In such cases, data will be retained until the matter is resolved and lawful deletion is permitted.

12Third-Party Data Retention

MAP Health Care LTD uses trusted third-party providers who may store or process data on our behalf, including:

  • Supabase (database and document storage)
  • Google Firebase (messaging and analytics)
  • Apple services (iOS infrastructure)
  • Google services (Android infrastructure)

These providers retain data only in accordance with contractual agreements and applicable data protection laws.

We ensure that third-party retention practices align with our internal retention standards and UK GDPR requirements.

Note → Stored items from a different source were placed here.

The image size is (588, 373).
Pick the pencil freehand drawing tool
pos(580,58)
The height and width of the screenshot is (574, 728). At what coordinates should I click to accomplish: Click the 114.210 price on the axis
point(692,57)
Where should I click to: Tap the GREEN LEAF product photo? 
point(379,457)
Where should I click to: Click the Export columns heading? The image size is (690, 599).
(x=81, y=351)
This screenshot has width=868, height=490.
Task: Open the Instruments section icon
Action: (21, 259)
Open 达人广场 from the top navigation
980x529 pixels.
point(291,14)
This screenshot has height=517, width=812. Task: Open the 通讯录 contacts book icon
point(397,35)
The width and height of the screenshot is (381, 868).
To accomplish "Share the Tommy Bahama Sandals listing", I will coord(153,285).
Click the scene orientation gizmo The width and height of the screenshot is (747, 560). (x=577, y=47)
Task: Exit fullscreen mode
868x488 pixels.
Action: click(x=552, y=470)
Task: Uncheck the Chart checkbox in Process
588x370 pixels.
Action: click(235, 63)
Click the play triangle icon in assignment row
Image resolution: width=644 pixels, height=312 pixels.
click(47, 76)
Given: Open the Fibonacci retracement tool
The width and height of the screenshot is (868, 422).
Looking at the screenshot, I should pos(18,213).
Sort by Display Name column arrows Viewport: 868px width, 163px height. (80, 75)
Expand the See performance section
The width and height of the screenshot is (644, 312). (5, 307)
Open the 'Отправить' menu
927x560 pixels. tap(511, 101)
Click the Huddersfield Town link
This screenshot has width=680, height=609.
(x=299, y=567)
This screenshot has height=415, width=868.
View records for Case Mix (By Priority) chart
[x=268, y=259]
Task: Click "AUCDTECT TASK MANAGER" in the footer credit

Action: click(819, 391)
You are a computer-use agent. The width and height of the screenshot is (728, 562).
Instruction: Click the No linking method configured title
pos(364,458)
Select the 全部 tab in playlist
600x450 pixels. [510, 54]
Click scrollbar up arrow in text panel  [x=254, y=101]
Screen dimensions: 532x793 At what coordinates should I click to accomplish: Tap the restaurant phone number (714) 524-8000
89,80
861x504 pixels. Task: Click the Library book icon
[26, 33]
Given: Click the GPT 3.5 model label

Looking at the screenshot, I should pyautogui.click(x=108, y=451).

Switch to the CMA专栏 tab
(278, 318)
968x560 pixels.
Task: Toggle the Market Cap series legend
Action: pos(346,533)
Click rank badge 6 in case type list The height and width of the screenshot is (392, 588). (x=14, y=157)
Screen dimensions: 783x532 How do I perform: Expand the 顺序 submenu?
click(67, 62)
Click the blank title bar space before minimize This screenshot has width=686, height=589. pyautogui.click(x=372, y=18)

13Data Subject Deletion Requests

Individuals may request deletion of their personal data at any time.

Upon receiving such a request, MAP Health Care LTD will:

  • verify the identity of the requester
  • assess whether data can be deleted under UK GDPR
  • determine if legal or regulatory retention obligations apply
  • delete or anonymise data where legally permitted
  • confirm outcome of the request

Where deletion is not possible, we will provide a clear explanation of the legal basis for retention.

14Security of Stored Data

All retained data is protected using appropriate technical and organisational measures, including:

  • encryption at rest and in transit
  • role-based access controls
  • multi-factor authentication
  • audit logging and monitoring
  • secure cloud infrastructure
  • regular security reviews and penetration testing
  • strict internal access policies

Only authorised personnel with a legitimate business need may access retained data.

15Policy Enforcement

Compliance with this Data Retention Policy is mandatory for all MAP Health Care LTD systems and personnel.

Failure to comply may result in:

  • disciplinary action
  • system access restrictions
  • termination of contracts or employment
  • legal or regulatory reporting where appropriate

Regular audits may be conducted to ensure compliance with retention requirements.

16Changes to This Policy

MAP Health Care LTD reserves the right to update or modify this Policy at any time in response to:

  • legal or regulatory changes
  • operational requirements
  • technological developments
  • changes in data processing activities

The latest version will always be available on our Platform.

The “Last Updated” date indicates the most recent revision.

17Contact Information

For questions regarding this Data Retention Policy or to exercise your data protection rights, please contact:

MAP HEALTH CARE LTD

Company Number: 09723243

Registered Office:

Unit 36, Kingswood House, South Road, Kingswood, Bristol, BS15 8JF, United Kingdom

Email: info@maphealthcare.co.uk

Data Protection Contact: Marius Popescu

18Final Statement

MAP Health Care LTD is committed to responsible data stewardship and ensures that all personal data is retained only for as long as necessary, in accordance with UK GDPR principles and healthcare sector obligations.

We continuously review our retention practices to maintain compliance, improve data security and protect the rights of individuals whose data we process.

By using the MAP Health Care Platform, you acknowledge and understand the practices described in this Data Retention Policy.